三か月で全細胞が入れ替わるというように、呼吸や発汗など新陳代謝の連続により、ヒトの構成物も流転していく。
摂取した肉は家畜で――家畜を構成していたものは草で――その草を育んだのは、太古の人間の血肉や今の人間の呼気を孕んだ土なわけで。
そして。
「港町の雨にしょっぱいことがあるように、リサイクル用紙に前の紙の色の破片が混ざることもあるように。流転した物体に、前の物体の構成構造がたまたま残ることもある」
世界五分前説にも通じる理屈だ。
全ての人間は〝今までの人生〟という記憶を持った状態で、奇跡的爆誕を果たしたという理論。
考えてみれば突飛ではない。
ほとんどの野生動物は、その脳髄に本能というカタチで、狩猟の記憶を植え付けられて生まれてくるのだから。

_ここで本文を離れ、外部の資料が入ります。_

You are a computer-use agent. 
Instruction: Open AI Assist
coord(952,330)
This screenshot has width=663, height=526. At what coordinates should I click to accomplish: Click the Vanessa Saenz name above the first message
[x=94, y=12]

「脳細胞の万分の一に『前の人間』らしい部位が構築されたなら。それがヒトカケラだろうと、脳全体を変えるふるまいをするかもしれない」
臓器を移植された人間が、ドナーの嗜好に目覚めることはままある。
脳内に構成された『前の人間』の残滓が人格内で発芽したなら、それは転生と呼んでも差し支えないだろう。
ま、乗っ取りともいえるけどね。
「はぁ。とはいっても異世界に……それも前世でやってた乙女ゲーキャラに転生っていうのは、ちょっとわけがわからないけどね」
もしかしたら、前世なんてないのかもしれない。
たまたまわたしエリシアの脳構造が、先刻の落馬の衝撃により『絵里という疲れた女の人生っぽい錯覚』を持った状態になったのかもね。
脳挫傷により物理的に
「はは。あるいは、こんなことを考える枯れた魂だからこそ、
転生、もしくは障害により脳に沸いた乙女ゲー知識がどれだけ当たっているかは、また実験するとして。

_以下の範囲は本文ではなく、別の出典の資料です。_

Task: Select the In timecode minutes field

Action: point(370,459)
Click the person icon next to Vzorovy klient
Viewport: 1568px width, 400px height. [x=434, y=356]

「今は、社交界からドロップアウトする方法を考えないとね」
と、そこで。きぃと音を立てて馬車が止まった。
揺れはほとんどない。それだけ御者が、わたしという『貴族の娘』を畏敬している証拠だ。
「エリシアお嬢様、屋敷に着きました」
御者の声と共に、恭しく馬車の扉を開けられる。
まずは一旦降りましょうか。転生についてあれこれ考えるのは、寝る前にでもできるしね。
「お嬢様……?」
「ああ、いま降りるわ。いい腕だったわよ、ありがとう」
「ふぁっ!?」
……いちいちそんなに驚かないでくれる?
◆ ◇ ◆
――辺境伯爵家・フェンサリル。
北欧神話において『海の宮殿』を意味する言葉だったか。
西暦五千年現在……前世でやってた乙女ゲー『恋戦のラグナロク』の地名は、神話モチーフになってるからね。

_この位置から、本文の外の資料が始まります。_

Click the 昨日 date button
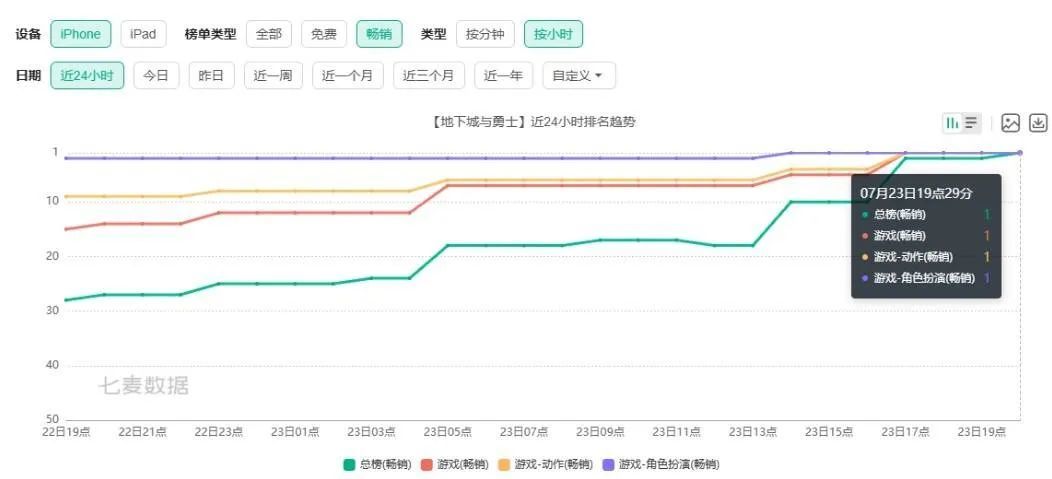This screenshot has width=1052, height=479. (x=211, y=76)
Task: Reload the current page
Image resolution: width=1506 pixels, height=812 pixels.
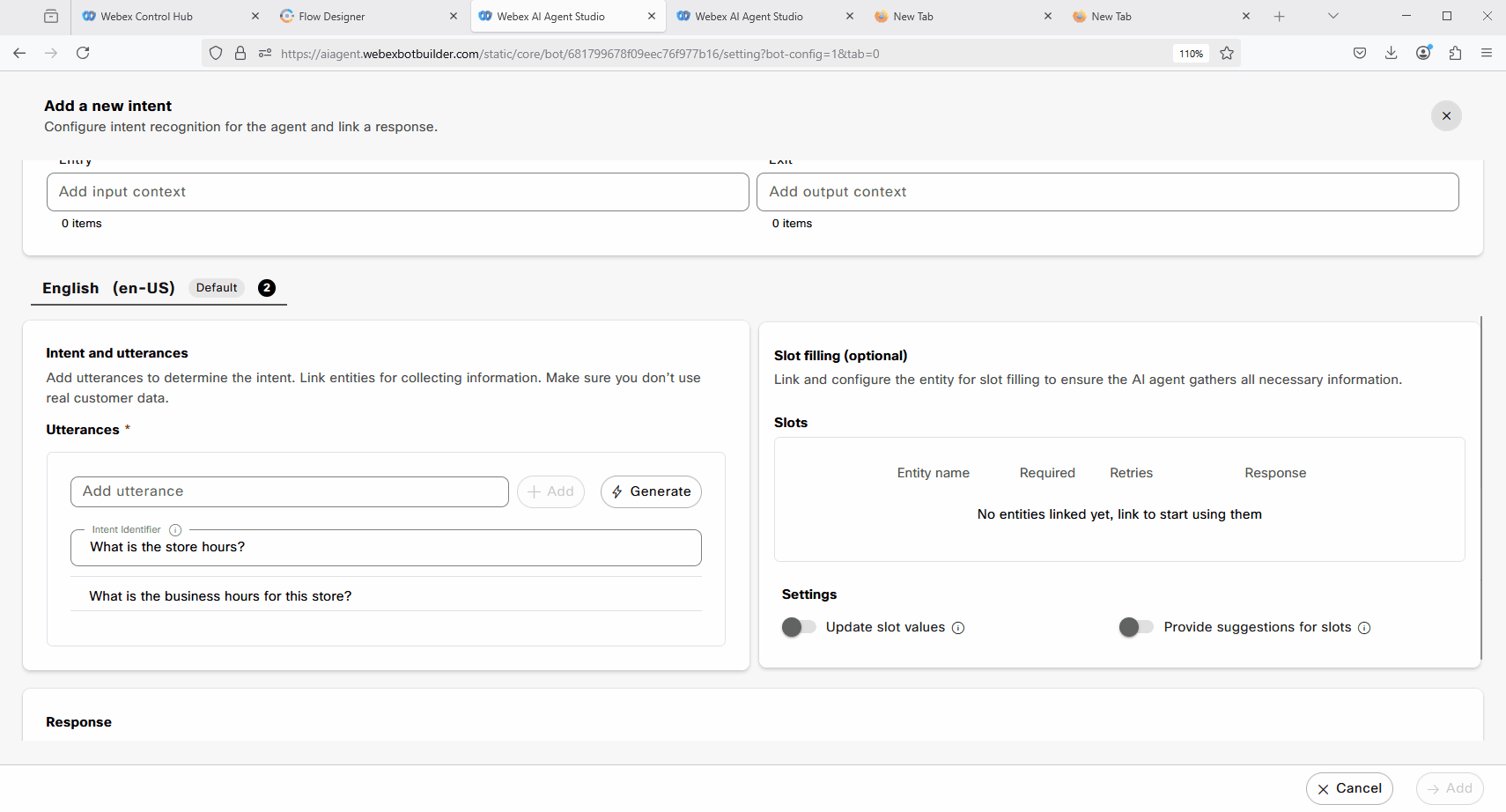Action: coord(83,54)
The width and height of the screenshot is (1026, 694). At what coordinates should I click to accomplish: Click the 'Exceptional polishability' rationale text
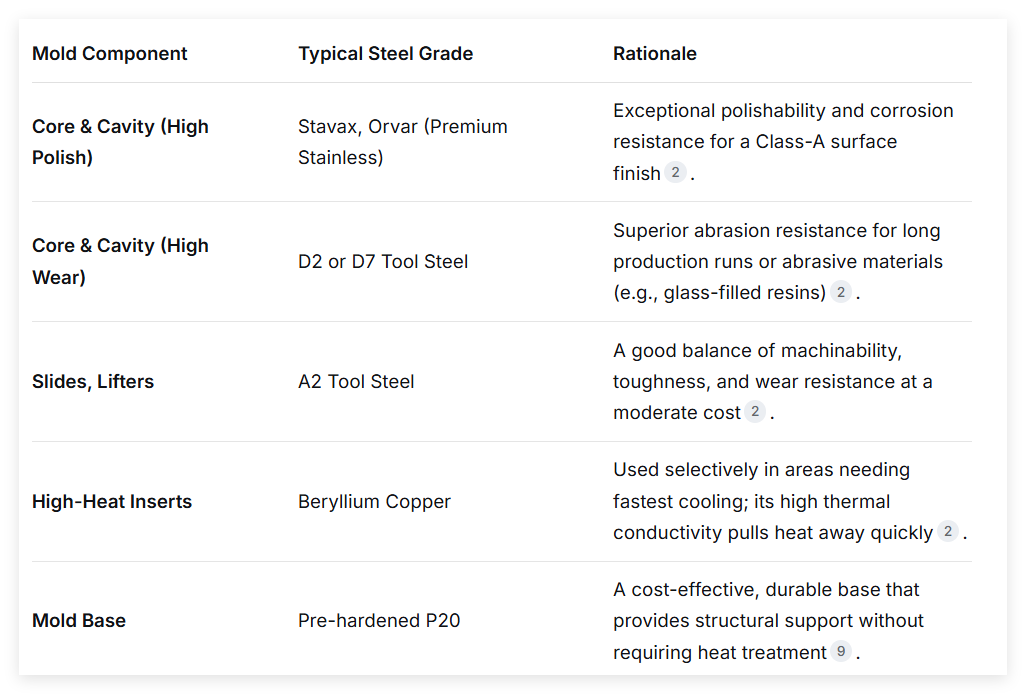pos(783,142)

三千年前に文明崩壊してパソコンも書物も融解した人類が、最古の物語たる神話だけは残そうと足掻いた結果なのかも。
ともかく我がフェンサリル家は、祖国において重要な立ち位置にある。
なにせ国境領地を護る辺境伯だもの。山々を挟む形で、ちょっ~と西の方には敵国があるのよね。
わたしたちがサボタージュかませば侵略祭りが始まるってことで、王家も相当優遇してくれてるわ。
「いつの時代のどこの国も、利潤と権威は仲良しかぁ」
わたし――『悪役令嬢』エリシア・フォン・フェンサリルが第二王子様と婚約関係にあるのも、まぁそういうコトね。
「さてさて、どうしようかしら」
フェンサリル家領主邸――その豪奢な自室に戻ったわたしは、クソデカベッドに寝ころびながら考えていた。
どうすれば、婚約者の立場から抜け出せるかを。
「まずゲーム通りに進むのは論外ね。十五歳になれば学園編が始まって、そこで平民の主人公が入学してきて……わたしは最終的に破滅することになる」
脳内のゲーム知識がどこまで正しいかはわからない。けど流れはこうだ。
①主人公、ゲーム舞台となる『魔術学園』に入学。超優秀で活躍しまくりモテまくり。
②エリシア(わたし)嫉妬。婚約者たる第二王子も惹かれ始めているのを見て、暴走開始。犯罪まがいの嫌がらせをするも、主人公は撥ね返していく。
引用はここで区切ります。